Ecology and biodiversity in medieval Europe
After completing my thesis on the wolf, I have been intvestigating the diversity of changing human responses to animals and their environments in medieval Europe. The approach is interdisciplinary, drawing on archaeology, art-history and written sources as well as analogues from ecology, ethology and anthropology. The aim is to present the results in a single monograph (Dominion, see below), although a few papers focusing on various aspects of the topic have already been published (see below).
The leading monographs (e.g. Salisbury 1994) and collections of papers (e.g. Berlioz and de Beaulieu 1999) on medieval animals are predominantly concerned with written sources, to a lesser extent art, and barely touch on topics such as ecology, habitat and biological profiling. Whilst there is typically little attempt at integrating humans, animals and their co-habited physical and conceptual environments, these are without doubt all bold and important efforts at furthering our understanding of medieval human-animal relations – they are essential foundations for all future research. Aside from the handful of generalised overviews, the majority of studies on medieval animals are extremely specialised – focusing almost exclusively on faunal assemblages, individual artefacts such as bestiaries and hunting manuals or detailed themes such as fur trading and shape shifting (Pluskowski 2002). The importance of animals in virtually every aspect of medieval life cannot be underestimated, yet awareness of fauna and their related environments is typically limited and somewhat clichéd in the wider field of medieval studies.
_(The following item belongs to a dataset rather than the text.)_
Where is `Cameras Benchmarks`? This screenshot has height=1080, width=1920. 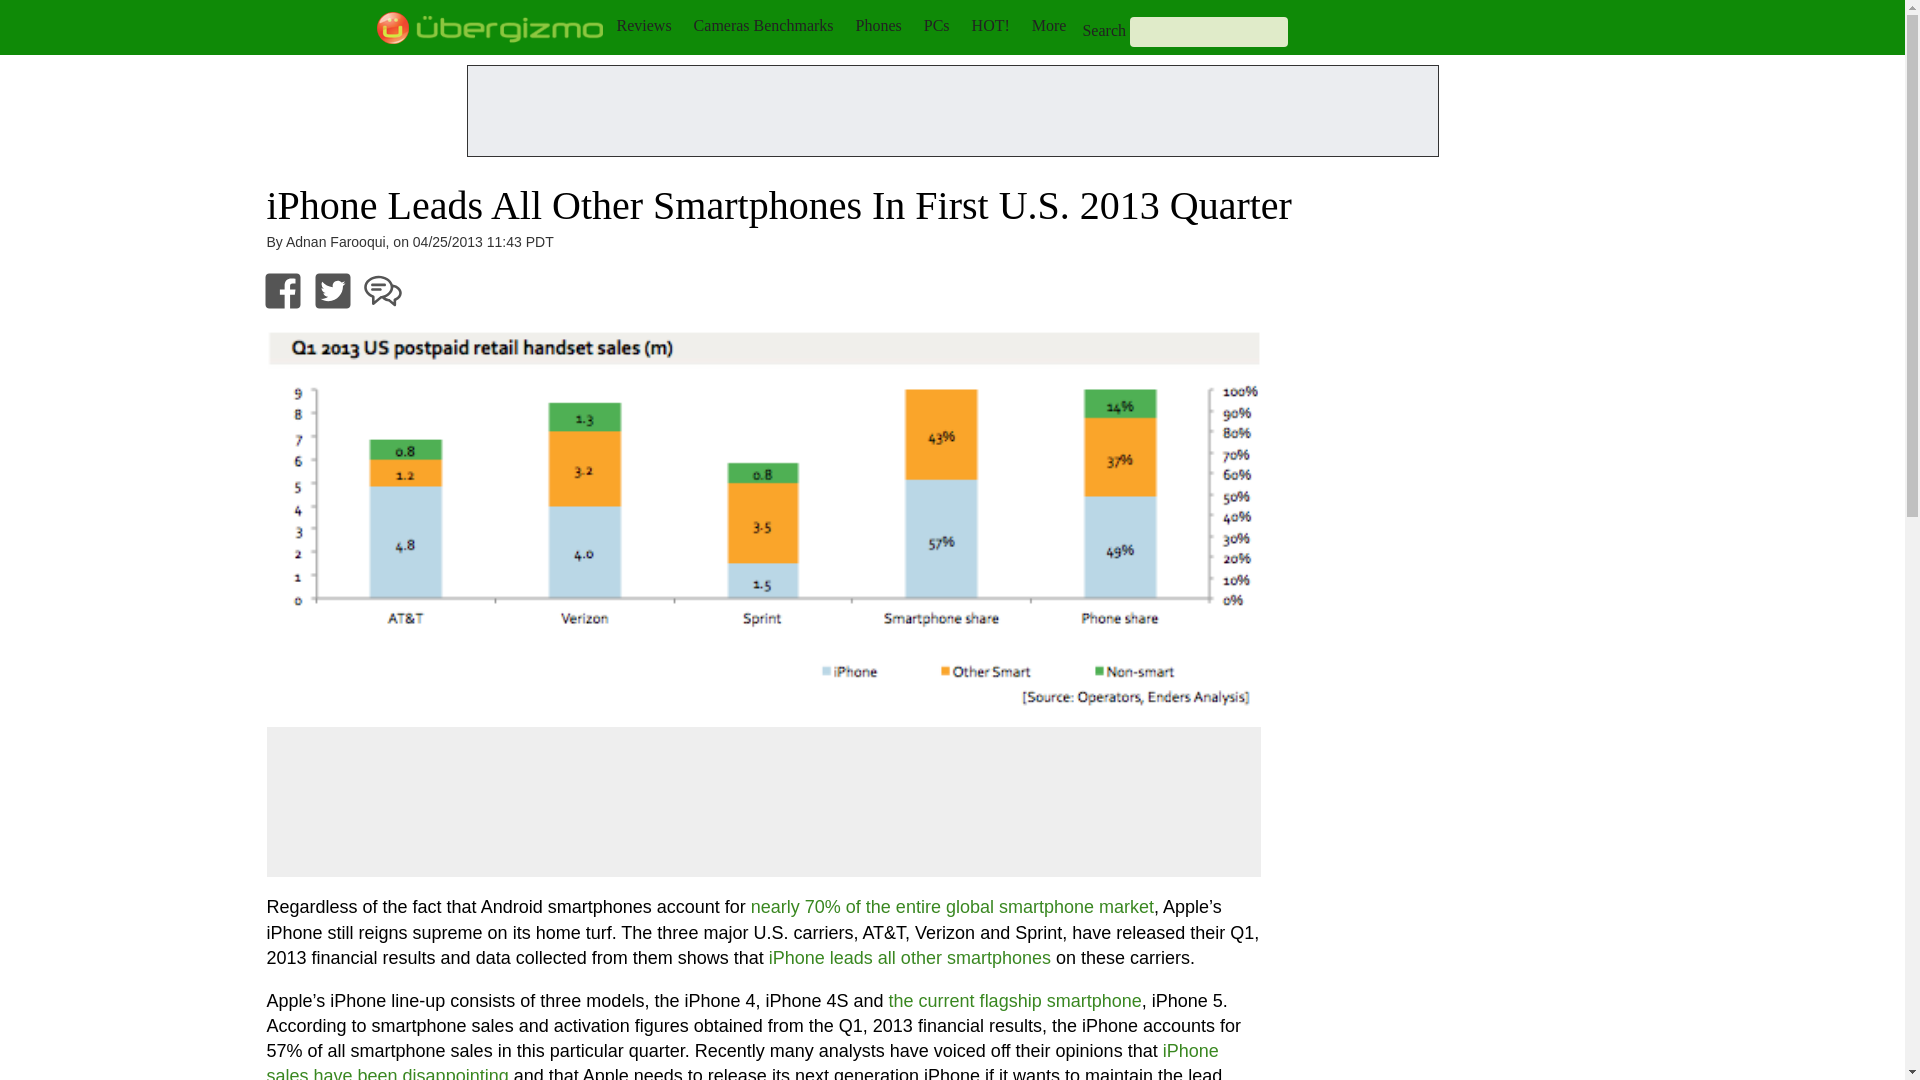
Cameras Benchmarks is located at coordinates (763, 25).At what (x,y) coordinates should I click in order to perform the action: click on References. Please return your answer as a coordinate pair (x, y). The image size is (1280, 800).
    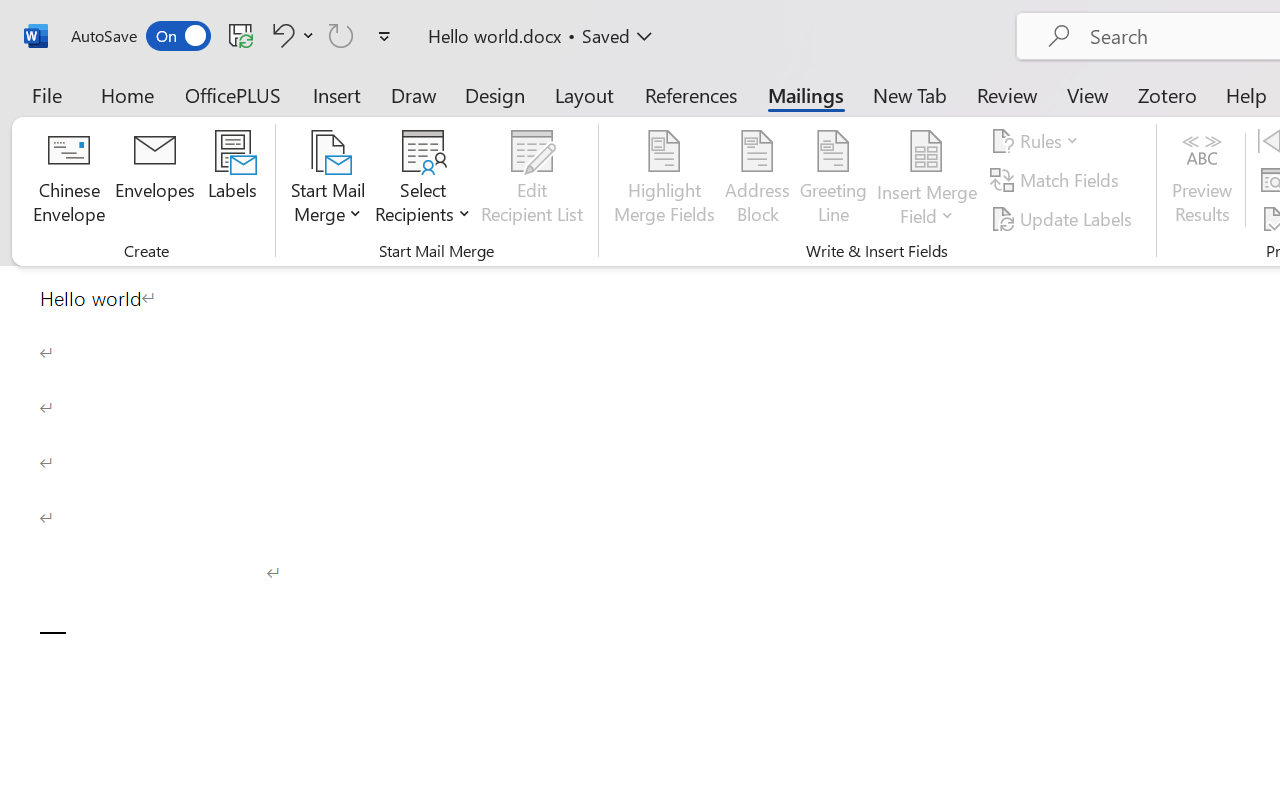
    Looking at the image, I should click on (690, 94).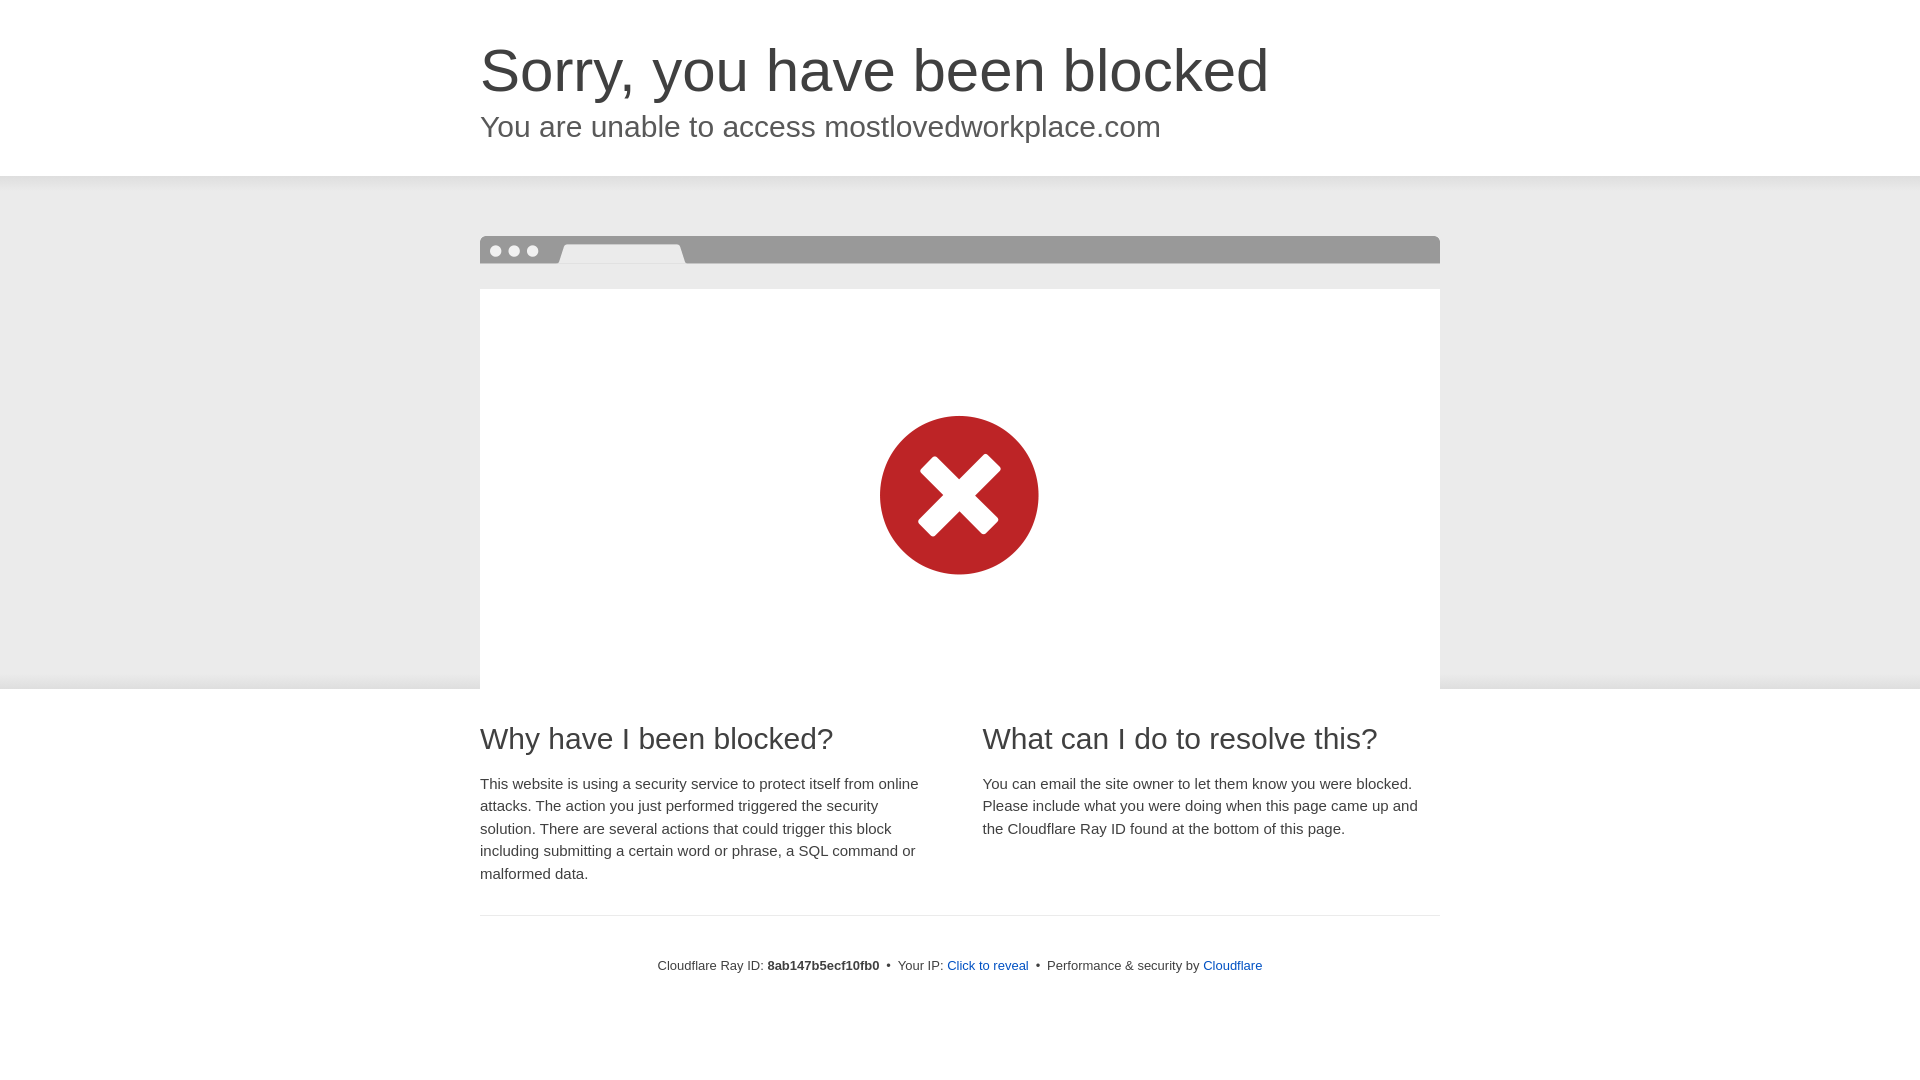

Therefore a fresh and accessible interdisciplinary study exploring the range of potential research avenues is long overdue.
This study will not produce a gazetteer of every excavated faunal assemblage, hunting charter or bestial sculpture, but rather aims to identify dynamic trends in responses to animals from a range of different social contexts, across a series of contrasting environments and how these changed over time. Rather than compiling a series of disjointed examples, the integrated approach focusing on specific environmental case studies in a limited study area will present a coherent survey of comparable and contrasting trends, accompanied by detailed analyses. The ultimate aim is to provide the first interdisciplinary framework of human-animal relations in the medieval Europe, highlighting avenues for future research. In this respect, this proposed study is pioneering and will, if successful, appeal to a range of academic audiences from archaeologists, historians and art-historians through to those engaged in historical reconstruction. The study will also provide the first holistic reference work on the subject for students of medieval archaeology, history, literature and art-history, as well as a detailed, comparable text for those engaged in faunal/environmental research and study in other eras and cultures.
References
Berlioz, J. and Polo de Beaulieu, M.-A. (eds.) (1999). L’animal exemplaire au Moyen Åge, Ve-XVe siecles, Rennes, Presses Universitaires de Rennes.
Pluskowski, A. G. (2002). ‘Hares with crossbows and rabbit bones: integrating physical and conceptual studies of medieval fauna’, Archaeological Review from Cambridge, 18, pp. 153-182.
Salisbury, J. E. (1994). The Beast Within: Animals in the Middle Ages, New York and London, Routledge.